Excerpted text:
------------------------------------

At the time of market creation, the community prediction on Metaculus for the "Date Weakly General AI is Publicly Known" is Oct 18, 2025: https://www.metaculus.com/questions/3479/date-weakly-general-ai-is-publicly-known/
The market will resolve YES if, in retrospect by the end of 2025, this has indeed been achieved (and is agreed upon by industry experts); the market will resolve NO if not.
@block blast While it’s true that many LLMs may contain SAT Math questions in their training datasets, the focus of their training is on understanding patterns and generating coherent responses rather than strictly adhering to any particular educational standard. Excluding certain types of questions for the sake of compliance with Metaculus criteria may not be a priority for developers, especially if those questions contribute to the model's overall performance and versatility in math-related tasks.
@ahalekelly The author clarified below that they are going to rely on expert consensus not Metaculus strict criteria
If you're 100% sure that we should have, "weak AGI" by 2025, then you should be able to have a clear answer for how many watts that will take and should have no problem betting on this market. If you can't answer this question, then you are basically just guessing and have no certainty that it will occur by 2025 or if at all.

------------------------------------

Recorded data:
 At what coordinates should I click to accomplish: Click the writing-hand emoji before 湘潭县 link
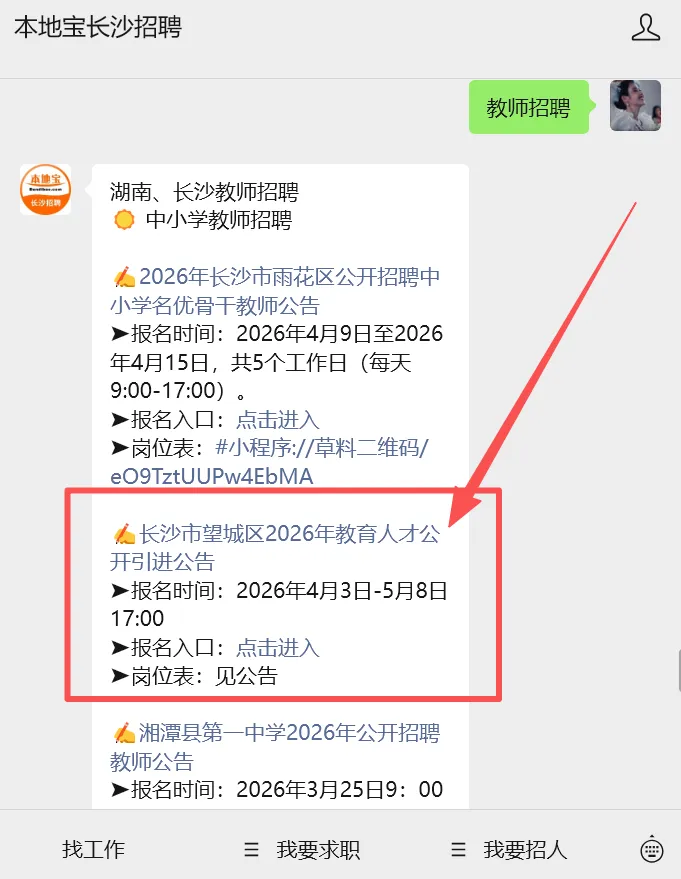pyautogui.click(x=124, y=733)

------------------------------------

Exercise 1:
Answer these about the weak AGI market thread:
(a) At market creation, what was the Metaculus community prediction for the "Date Weakly General AI is Publicly Known"?
(b) Besides being achieved in retrospect by the end of 2025, what else is required for the market to resolve YES?
(c) According to the post addressed to @ahalekelly, what will the author rely on instead of Metaculus strict criteria?
Exercise 2: Continue the weak AGI market thread after its final post.

Answer box 1:
(a) Oct 18, 2025
(b) It must be agreed upon by industry experts.
(c) Expert consensus

Answer box 2:
@MartinRandall Sorry, I'm unclear what you mean. "X% confidence," sounds like, "X confidence level," a statistical term. Did you mean confidence level? Whereas, "100% sure," is vernacular which could mean, "I as an individual am filling an order at 100% on YES at this time," or, "I am very sure of this particular belief, and hold no numerical measurement of this belief in any dimension," e.g. I just believe it.
@PatrickDelaney It'd be very strange to quantify 100% on a forecasting site and not mean a quantity.
@xxx As someone who works in NLP and lives with a roboticist, this doesn't work for many reasons. Chief among them is that the network doesn't know what does and doesn't work in a robot, so it will have no understanding of why something failed, and therefore gains from reflection will be minimal. There's also a broader issue of using language models as controllers for continuous high dimensional tasks, where even very slight imprecision leads to wildly incorrect answers. This is in contrast to something like standard language tasks where there are many potential correct answers with a lot of fuzziness around each one.
@NoaNabeshima yes, i will resolve this market when it closes on Jan 1, 2026. looking back, if i feel like the resolution criterias are met, i will resolve the market to YES, otherwise i will resolve the market to NO.
@VictorLi Suppose that noone actually tries the Loebner silver turing test and there is some disagreement between industry experts about if it would be passed if tried, but you think it would be passed. Could this resolve yes?
Suppose some industry experts think it would be passed and you think it would be passed, but others aren't sure. Could this resolve yes?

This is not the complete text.